(Screenshot grounding data)
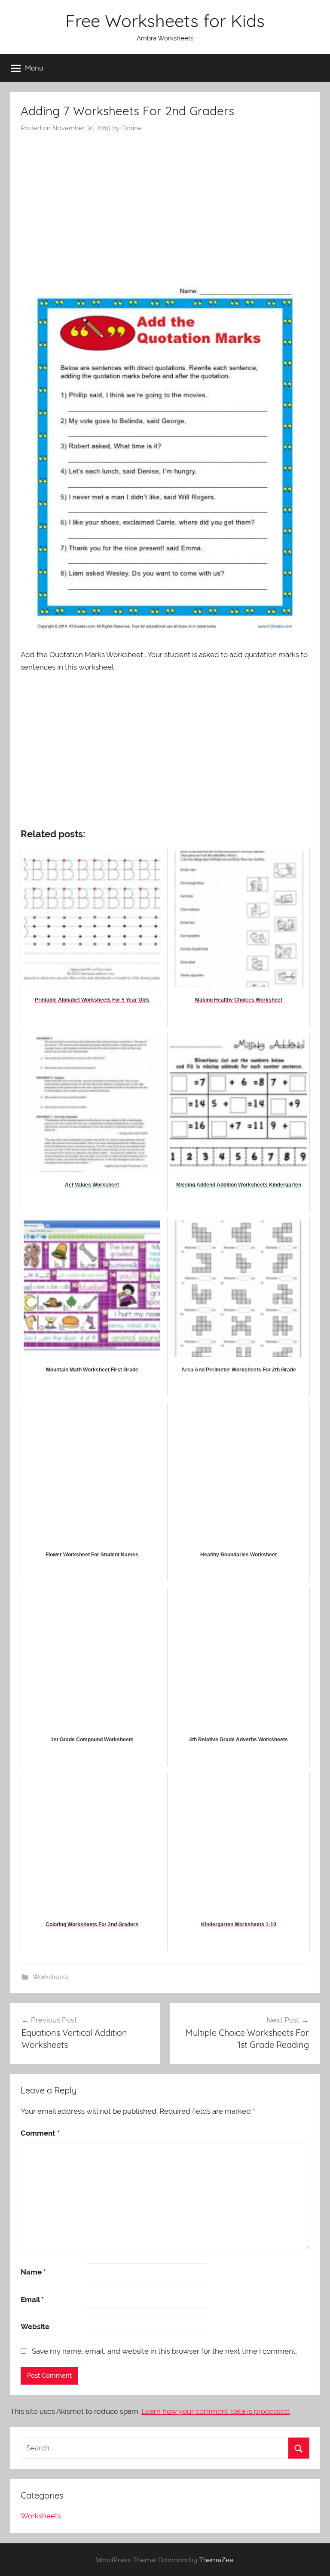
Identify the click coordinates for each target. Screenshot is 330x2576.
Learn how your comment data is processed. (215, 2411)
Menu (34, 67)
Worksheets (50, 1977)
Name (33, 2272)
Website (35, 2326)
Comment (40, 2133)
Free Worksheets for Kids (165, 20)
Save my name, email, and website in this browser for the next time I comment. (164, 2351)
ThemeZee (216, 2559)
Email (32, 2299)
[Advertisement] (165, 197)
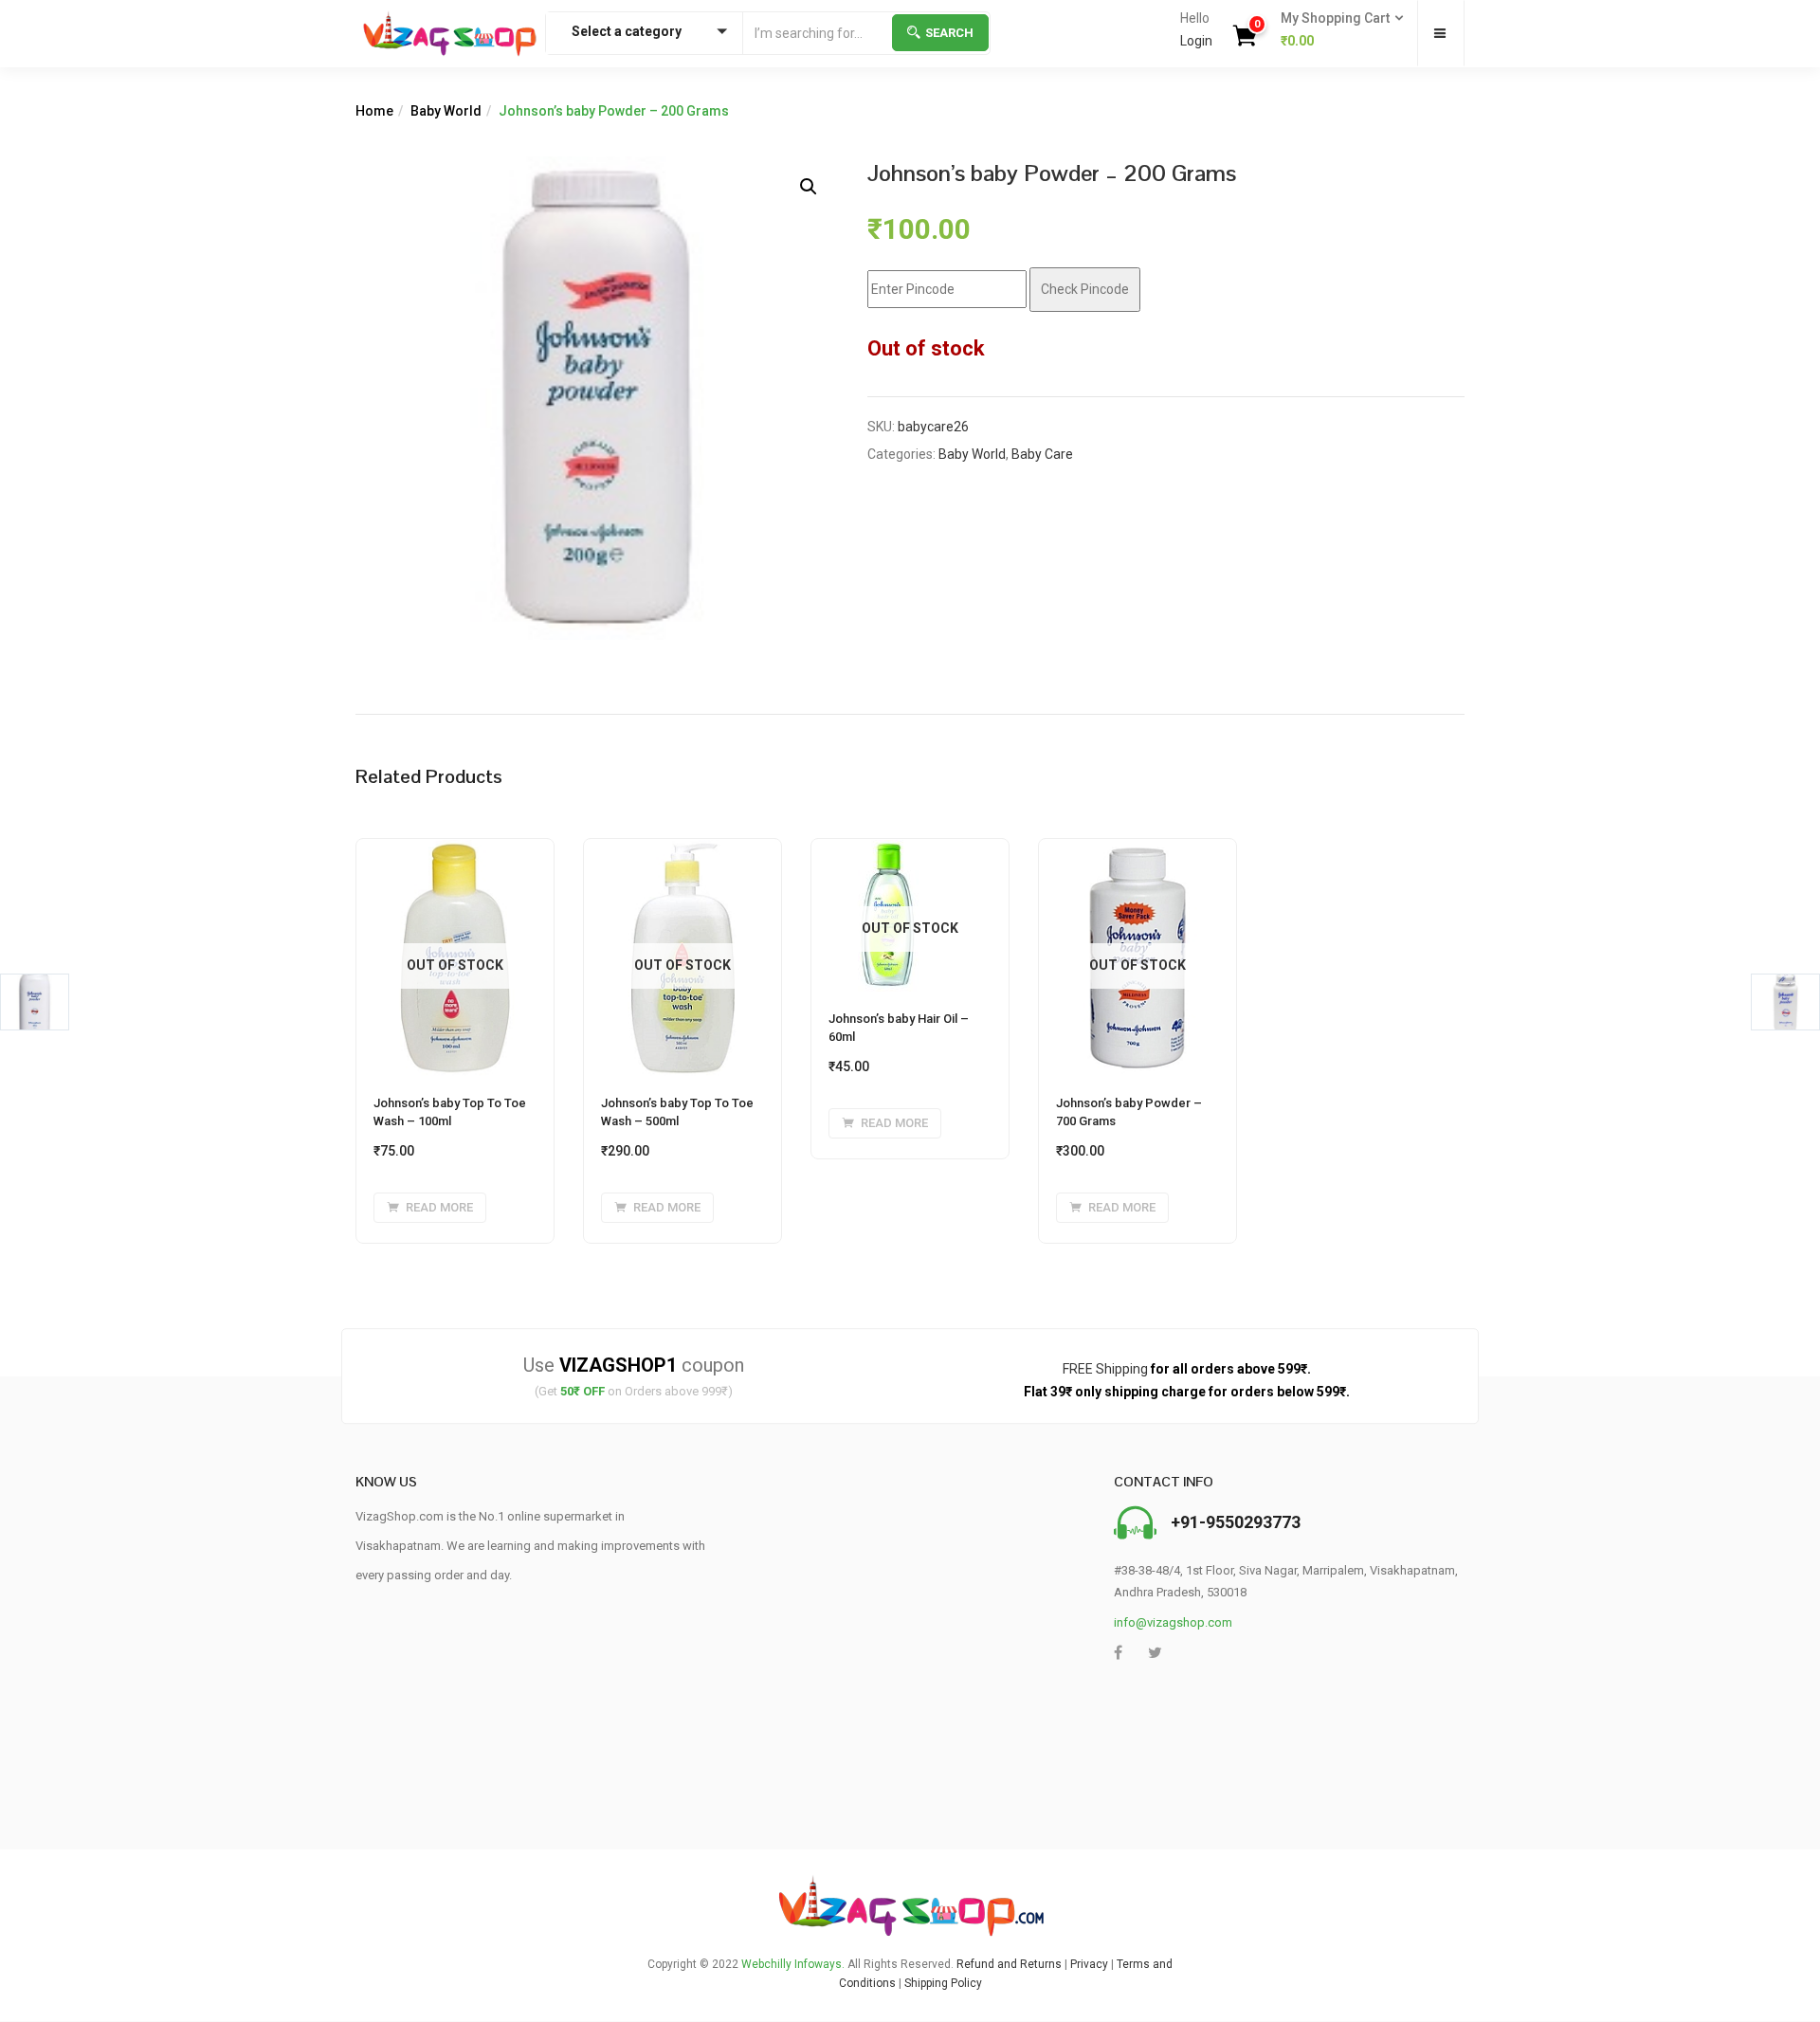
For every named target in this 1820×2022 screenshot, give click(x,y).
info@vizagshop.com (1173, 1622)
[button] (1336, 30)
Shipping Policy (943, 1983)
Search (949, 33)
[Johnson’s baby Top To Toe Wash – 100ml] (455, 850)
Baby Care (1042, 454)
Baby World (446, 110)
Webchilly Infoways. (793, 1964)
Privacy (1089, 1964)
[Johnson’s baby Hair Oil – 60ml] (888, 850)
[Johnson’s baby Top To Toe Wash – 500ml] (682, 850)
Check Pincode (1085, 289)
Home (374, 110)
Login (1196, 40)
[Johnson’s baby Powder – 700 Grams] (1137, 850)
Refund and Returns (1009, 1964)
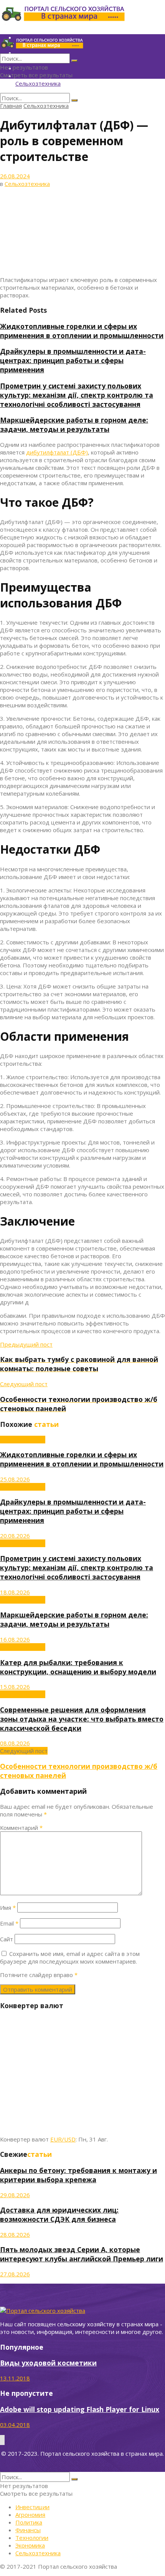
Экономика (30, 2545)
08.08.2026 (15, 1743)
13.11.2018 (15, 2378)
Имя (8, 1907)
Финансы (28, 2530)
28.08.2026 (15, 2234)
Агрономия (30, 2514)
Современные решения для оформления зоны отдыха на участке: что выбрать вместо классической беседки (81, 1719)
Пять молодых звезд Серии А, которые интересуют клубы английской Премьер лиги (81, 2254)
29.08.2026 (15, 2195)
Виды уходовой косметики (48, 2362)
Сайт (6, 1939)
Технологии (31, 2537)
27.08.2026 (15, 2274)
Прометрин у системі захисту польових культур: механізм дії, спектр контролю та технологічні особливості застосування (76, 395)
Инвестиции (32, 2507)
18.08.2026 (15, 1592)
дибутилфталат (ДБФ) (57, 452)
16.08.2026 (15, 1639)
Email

* Work instruction:
Nothing but the lines above from the one containing "Агрономия (30, 2514)" through the one containing "27.08.2026 (15, 2274)" should appear in the answer, each repeated exactly.

* Answer section:
Агрономия (30, 2514)
Современные решения для оформления зоны отдыха на участке: что выбрать вместо классической беседки (81, 1719)
Пять молодых звезд Серии А, которые интересуют клубы английской Премьер лиги (81, 2254)
29.08.2026 (15, 2195)
Виды уходовой косметики (48, 2362)
Сайт (6, 1939)
Технологии (31, 2537)
27.08.2026 (15, 2274)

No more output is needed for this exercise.